= Task requirements =
Lines below that include the word "Clínica" should each be copied.

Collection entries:
--- START ---

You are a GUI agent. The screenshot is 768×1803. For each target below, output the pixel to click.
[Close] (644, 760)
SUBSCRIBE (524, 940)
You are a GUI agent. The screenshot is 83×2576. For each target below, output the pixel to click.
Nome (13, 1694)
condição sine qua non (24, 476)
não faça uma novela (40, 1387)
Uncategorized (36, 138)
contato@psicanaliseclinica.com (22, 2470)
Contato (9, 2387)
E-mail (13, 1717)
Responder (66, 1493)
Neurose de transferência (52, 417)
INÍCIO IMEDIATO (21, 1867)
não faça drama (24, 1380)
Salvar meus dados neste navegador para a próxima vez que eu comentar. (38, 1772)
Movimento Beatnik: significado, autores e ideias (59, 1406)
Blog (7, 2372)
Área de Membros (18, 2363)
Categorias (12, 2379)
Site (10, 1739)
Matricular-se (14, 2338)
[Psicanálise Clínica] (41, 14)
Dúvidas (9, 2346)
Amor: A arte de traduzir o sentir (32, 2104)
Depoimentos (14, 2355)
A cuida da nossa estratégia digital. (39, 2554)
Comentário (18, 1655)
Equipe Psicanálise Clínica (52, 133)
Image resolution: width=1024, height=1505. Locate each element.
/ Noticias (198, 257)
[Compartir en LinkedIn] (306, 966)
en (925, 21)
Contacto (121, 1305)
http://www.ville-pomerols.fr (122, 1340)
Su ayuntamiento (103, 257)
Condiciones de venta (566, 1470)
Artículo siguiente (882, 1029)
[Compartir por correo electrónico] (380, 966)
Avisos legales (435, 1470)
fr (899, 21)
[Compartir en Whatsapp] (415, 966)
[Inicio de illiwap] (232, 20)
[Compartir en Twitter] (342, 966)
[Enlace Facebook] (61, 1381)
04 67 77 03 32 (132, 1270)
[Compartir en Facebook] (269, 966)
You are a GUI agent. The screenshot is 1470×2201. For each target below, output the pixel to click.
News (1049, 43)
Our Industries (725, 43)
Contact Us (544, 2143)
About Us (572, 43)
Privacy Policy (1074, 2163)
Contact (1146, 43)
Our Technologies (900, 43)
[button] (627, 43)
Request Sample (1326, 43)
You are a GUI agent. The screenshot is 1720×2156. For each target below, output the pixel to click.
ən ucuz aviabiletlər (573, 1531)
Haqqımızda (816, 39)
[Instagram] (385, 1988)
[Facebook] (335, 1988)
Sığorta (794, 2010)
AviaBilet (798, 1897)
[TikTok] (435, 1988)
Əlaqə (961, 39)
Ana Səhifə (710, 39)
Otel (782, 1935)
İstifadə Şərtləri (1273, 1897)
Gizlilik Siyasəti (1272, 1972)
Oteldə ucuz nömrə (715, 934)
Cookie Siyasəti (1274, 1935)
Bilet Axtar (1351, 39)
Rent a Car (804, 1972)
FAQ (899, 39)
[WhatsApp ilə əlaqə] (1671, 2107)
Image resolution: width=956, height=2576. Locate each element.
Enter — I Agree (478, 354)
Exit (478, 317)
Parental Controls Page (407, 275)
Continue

--- END ---

= Task response =
[Psicanálise Clínica] (41, 14)
Equipe Psicanálise Clínica (52, 133)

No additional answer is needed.